In the order of his lesson we can find further guidance. "Respect for self" comes first. We must have self awareness and self confidence before we can effectively respect others.
"Respect for others" follows, as it would naturally from a combination of respect for self and the internationally recognized Golden Rule -- on which nearly all religions and philosophies agree. Simply stated, that is to treat others as you would have them treat you, or as you would treat yourself. Respect for others should be a matter of course.
Respect in general is a mindset. You can have more respect for yourself or others simply as a matter of attitude. Responsibility though, is more practical, it is the test of respect. If you have respect for yourself and others, then you will take responsibility for all your actions without being otherwise reminded.
We have shown that the second 'R' follows from the first, and the third from the second; by stating all three, the Dalai Lama is acknowledging our need for guidance. We need both philosophical wisdom and practical instruction.
Perhaps because it is more practical, the third 'R' is the one which has caused some debate, though we can all agree to the sentiment of responsibility. In the United States, one deep source of inspiration has been The Great Law of the Iroquois. Their most famous proclamation: "In every deliberation, we must consider the impact of our decisions on the next seven generations." A primary founder of the U.S., Ben Franklin followed this rule in making his own socially responsible investments, in forming and advising the new American nation, and Franklin also referred to the Iroquois often when counseling other American investors.
"Responsibility for all your actions" has been understood differently by ethical and legal scholars over time. For example, liability insurance raises ethical and practical issues when someone not directly involved in an accident can be paid to take responsibility on behalf of someone to whom responsibility ethically belongs. Fowler V. Harper & Fleming James, Jr. became a standard part of legal education, as in "Freedom and Responsibility -- Readings in Philosophy and Law" for investigating questions about insurance, including: "Does it dilute the deterrent effect of liability upon the individual? Does this tend to foster irresponsibility?"
A lot of the debate is more complicated, but the simple question of how we take and share responsibility needs to be asked by all of us no matter whether we are lawyers, scholars, or illiterate. At last count in 2006, insurance was a US$ 3.7 trillion industry. Should it be? If individual responsibility has been diluted, is it an ethical equivalent to replace that with shared responsibility? Could shared responsibility even be ethically superior to individualism, promising and requiring cooperation?

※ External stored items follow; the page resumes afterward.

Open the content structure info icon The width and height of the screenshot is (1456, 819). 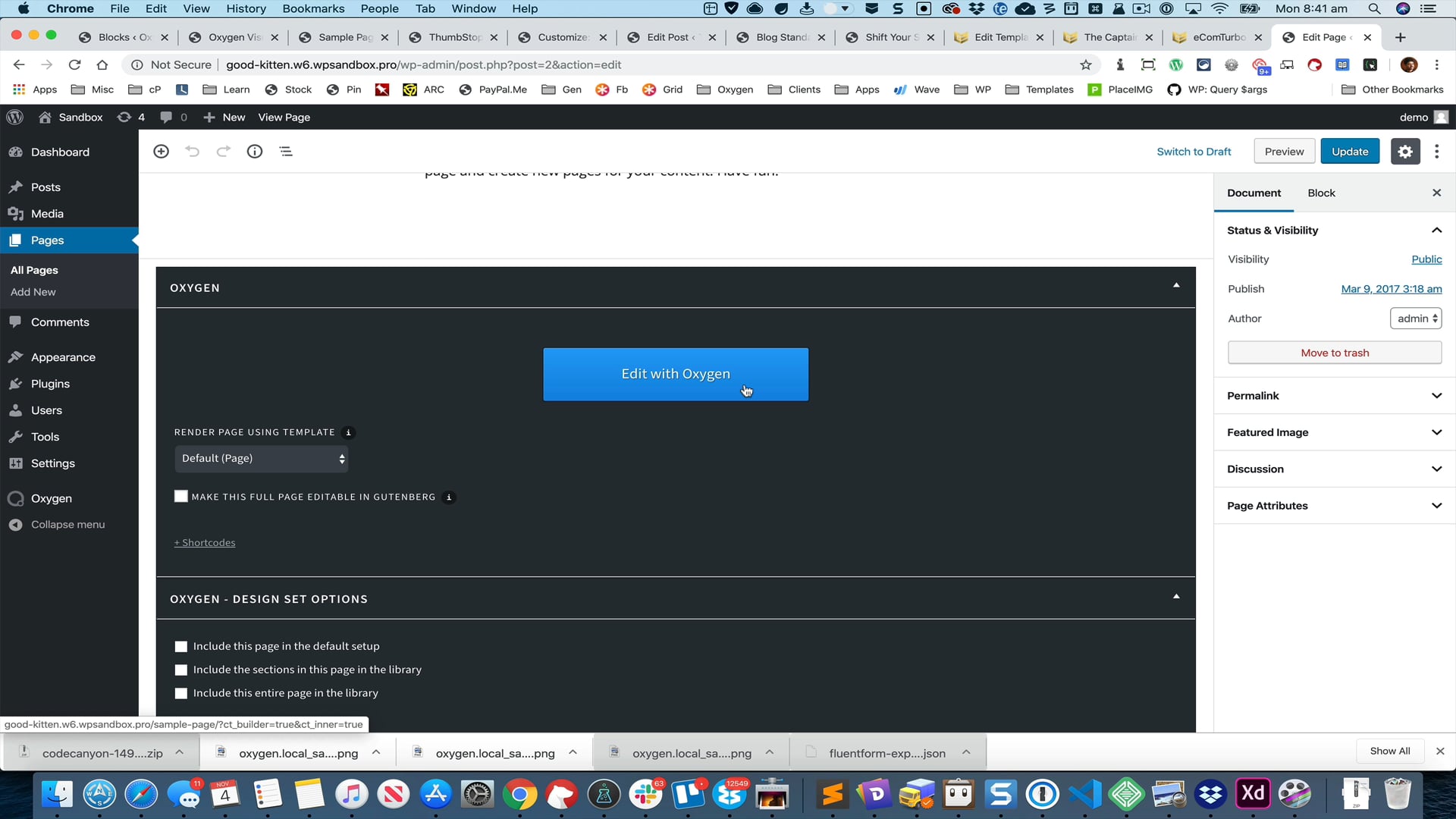(x=255, y=152)
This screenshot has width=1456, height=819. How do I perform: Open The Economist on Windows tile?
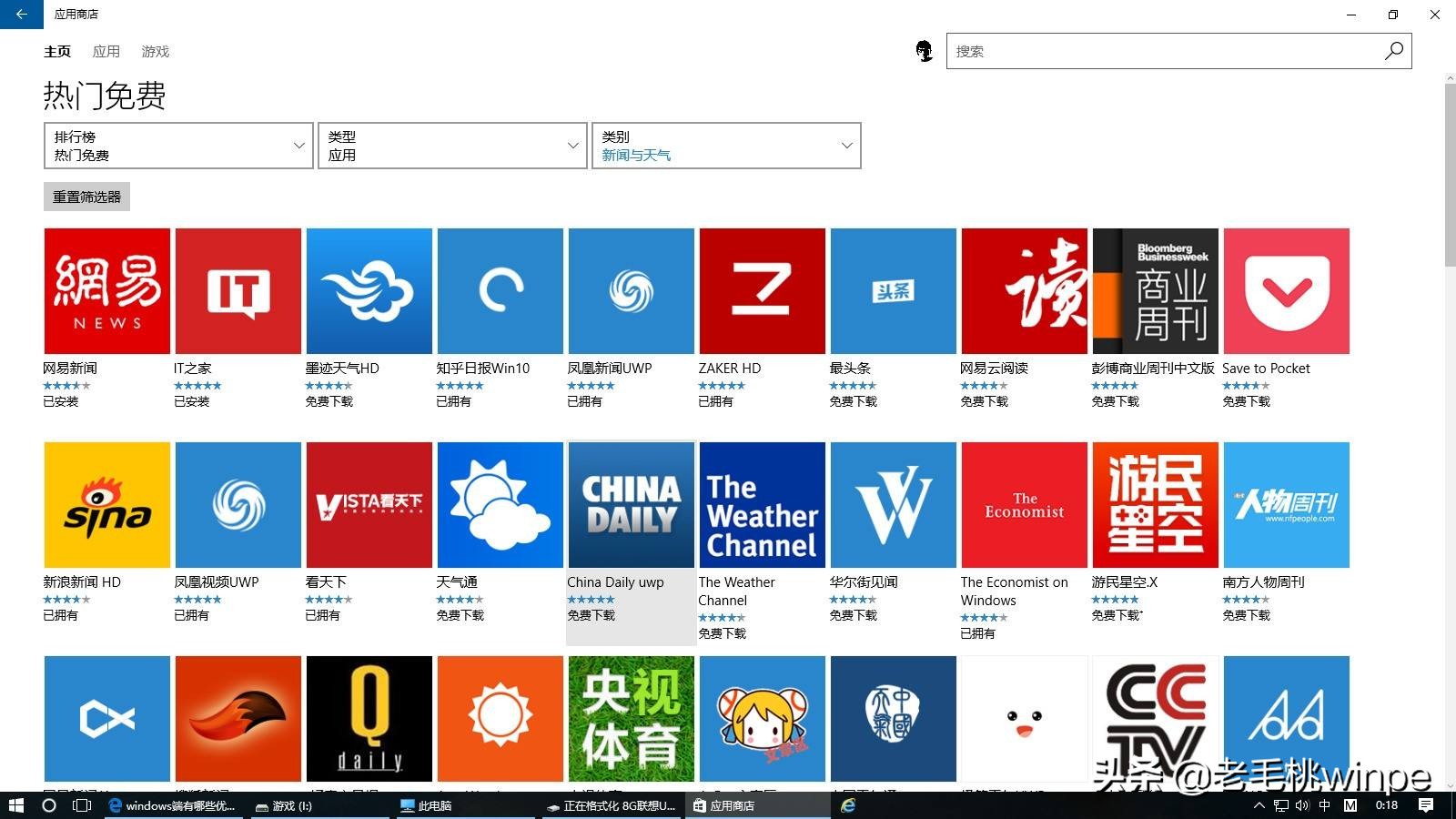(1024, 504)
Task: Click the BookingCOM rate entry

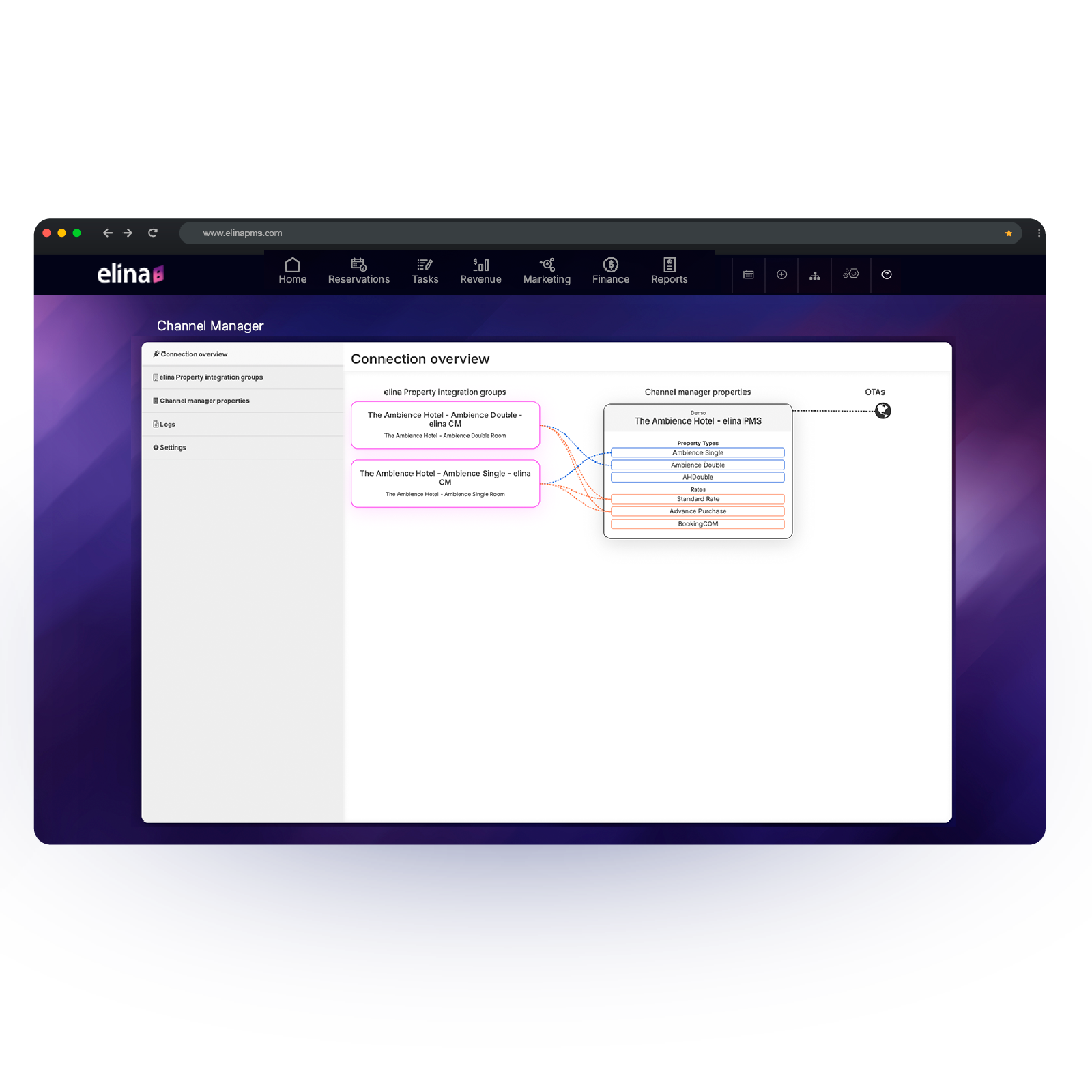Action: 698,523
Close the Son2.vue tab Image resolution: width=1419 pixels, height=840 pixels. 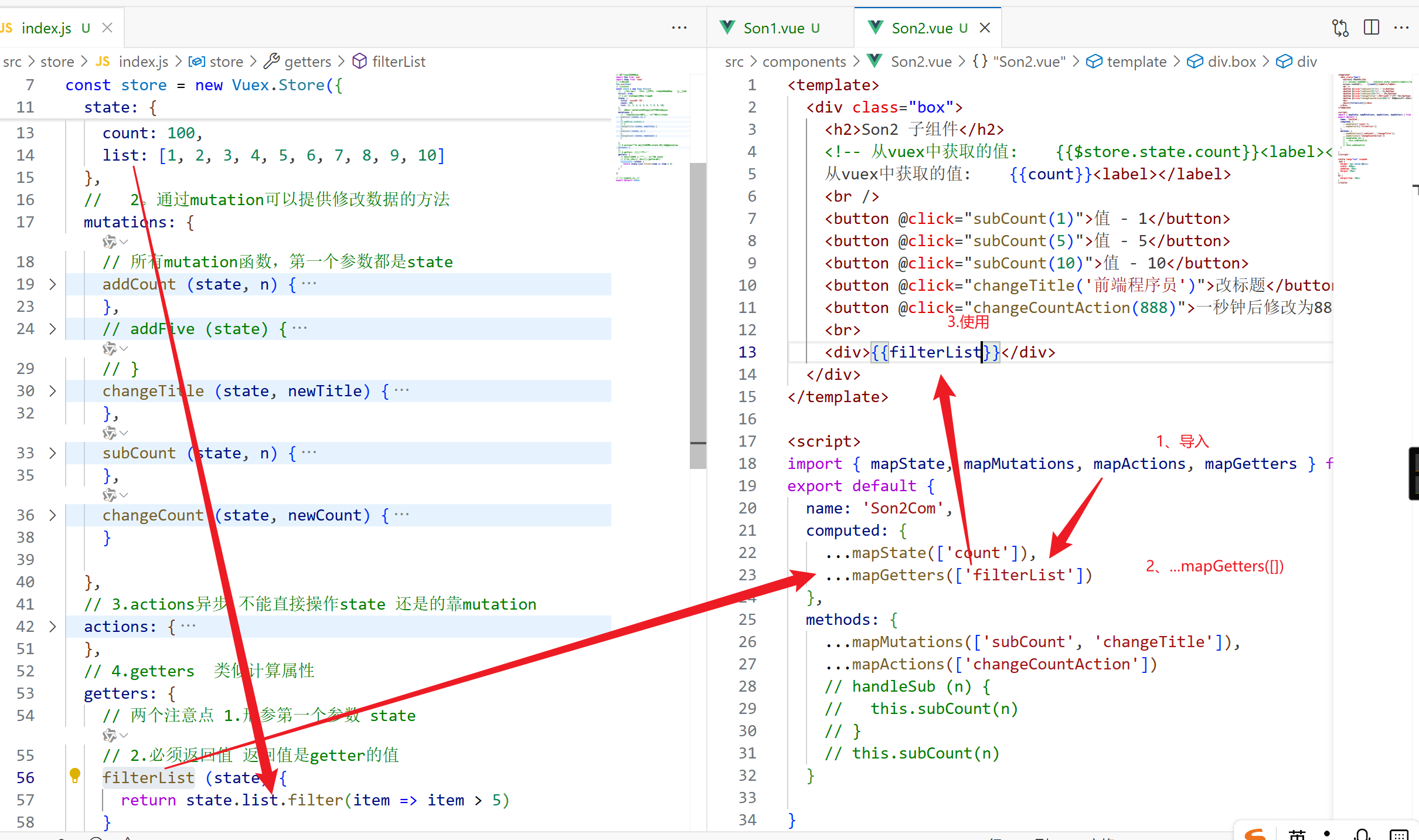click(985, 28)
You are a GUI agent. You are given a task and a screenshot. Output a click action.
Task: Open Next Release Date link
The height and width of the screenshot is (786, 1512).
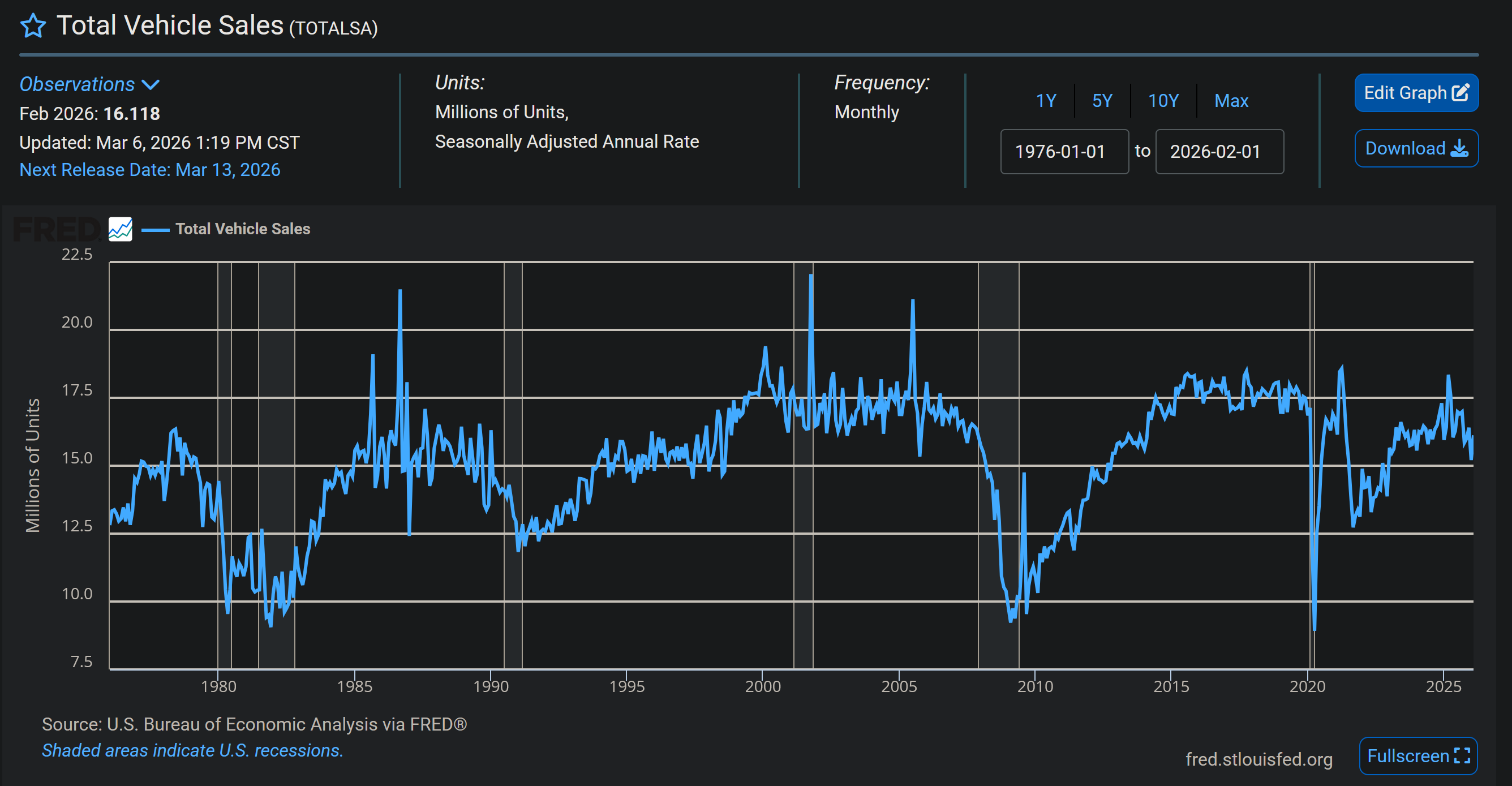(150, 170)
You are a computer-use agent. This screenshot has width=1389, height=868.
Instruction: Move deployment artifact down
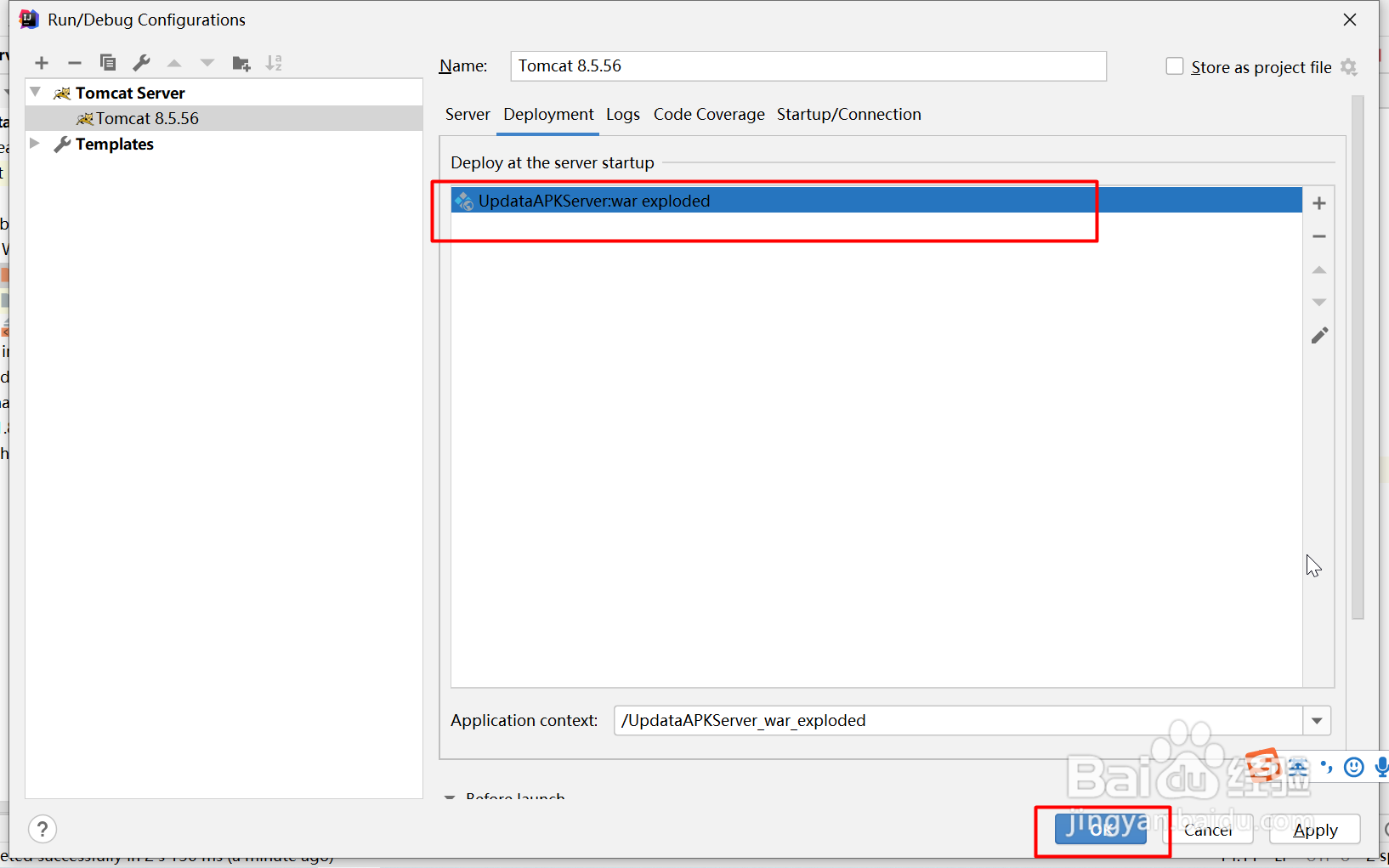pos(1319,302)
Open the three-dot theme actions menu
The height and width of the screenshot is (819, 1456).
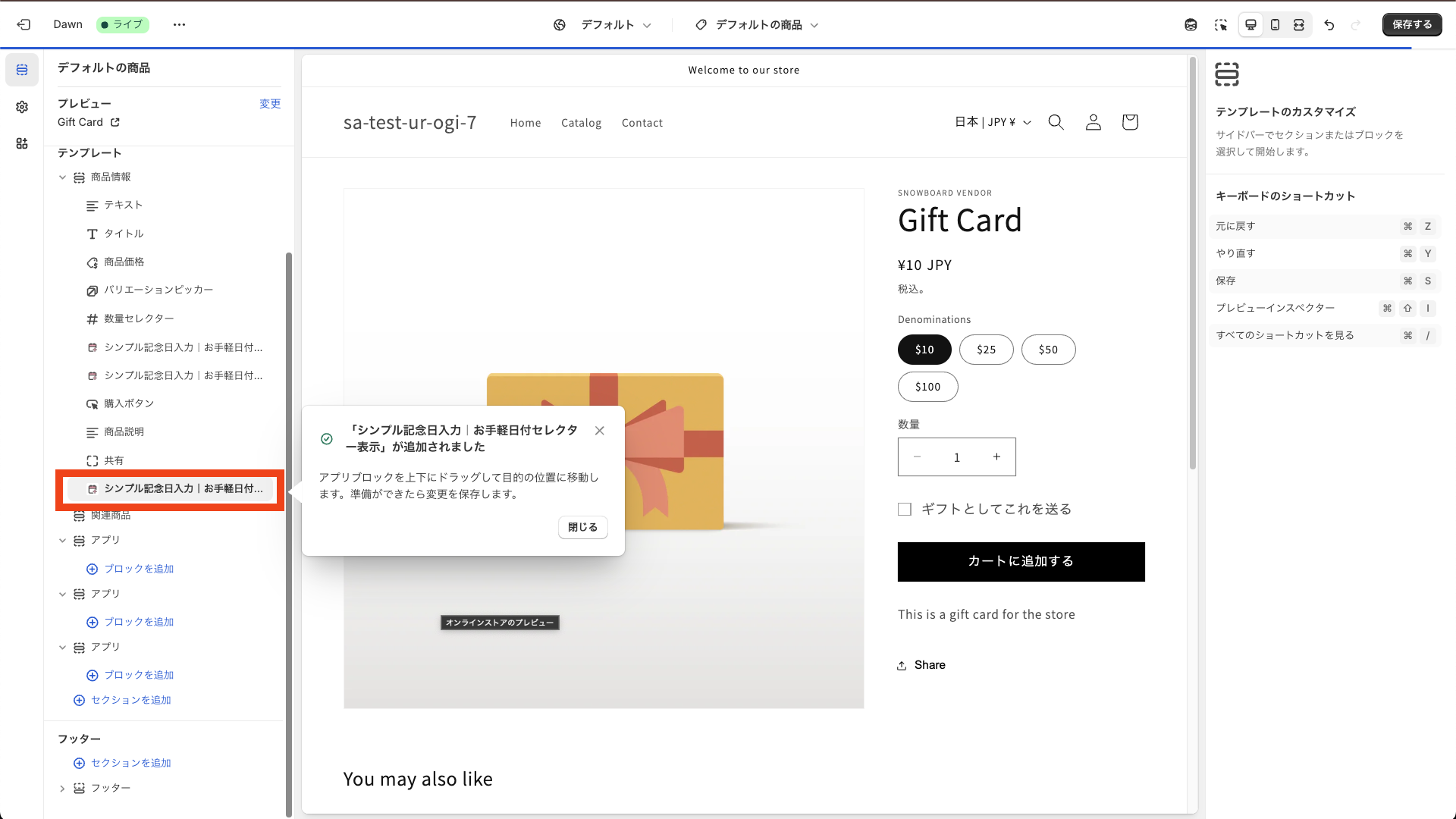179,24
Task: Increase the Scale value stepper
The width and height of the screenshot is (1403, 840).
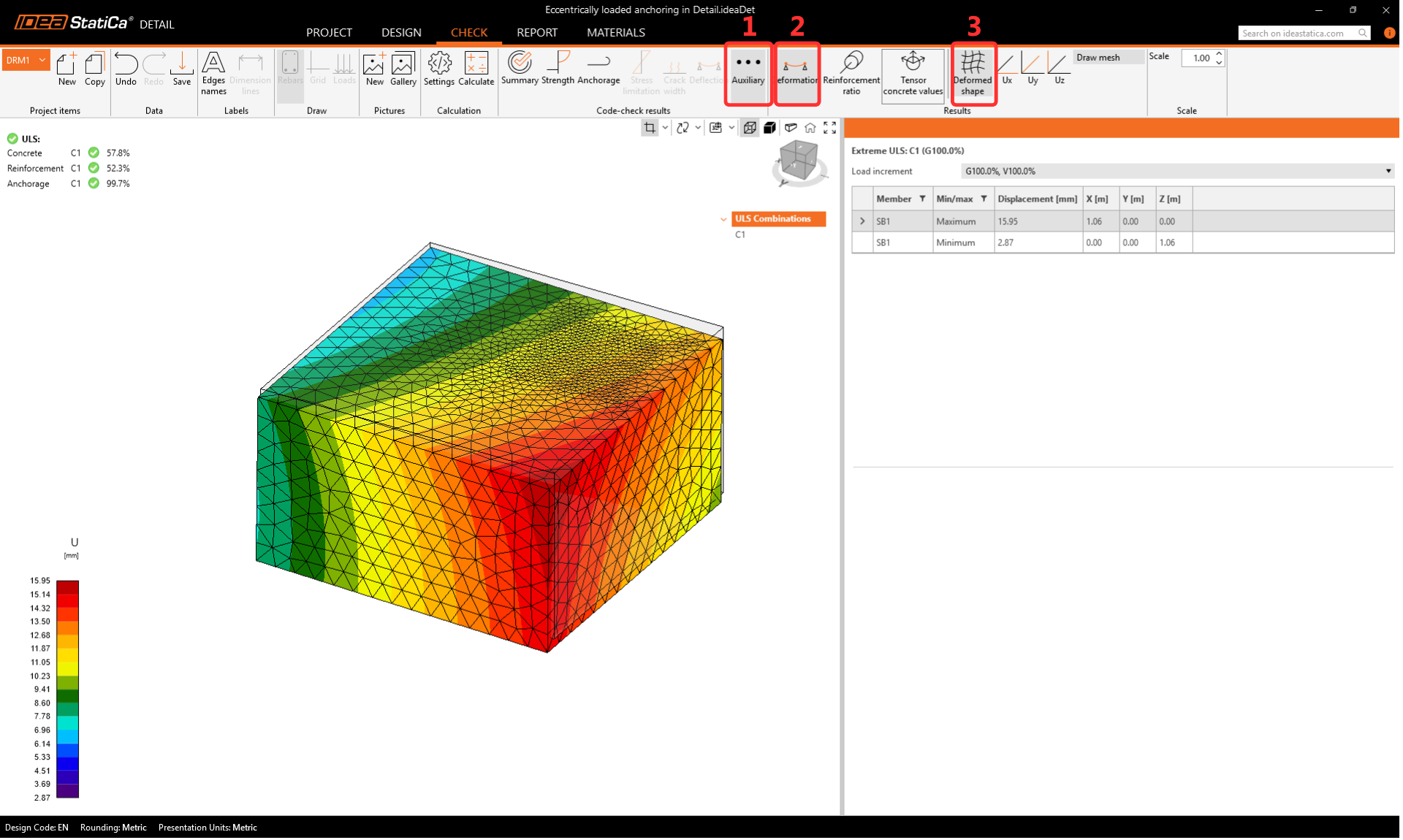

There are certainly more laws than ever, each of them with more words than ever. There are more lawsuits than ever, too. Justice systems both in and between nations are getting busier and stronger. Both legal and effective tax rates are generally climbing. More nations, roughly two thirds, are now democracies than ever. In these regards we are more responsible for our actions than ever, at every level of society.
Find some way, today, that you can take more responsibility for your actions, or help others do the same. When disagreement arises, keep respect in mind and on the tip of your tongue.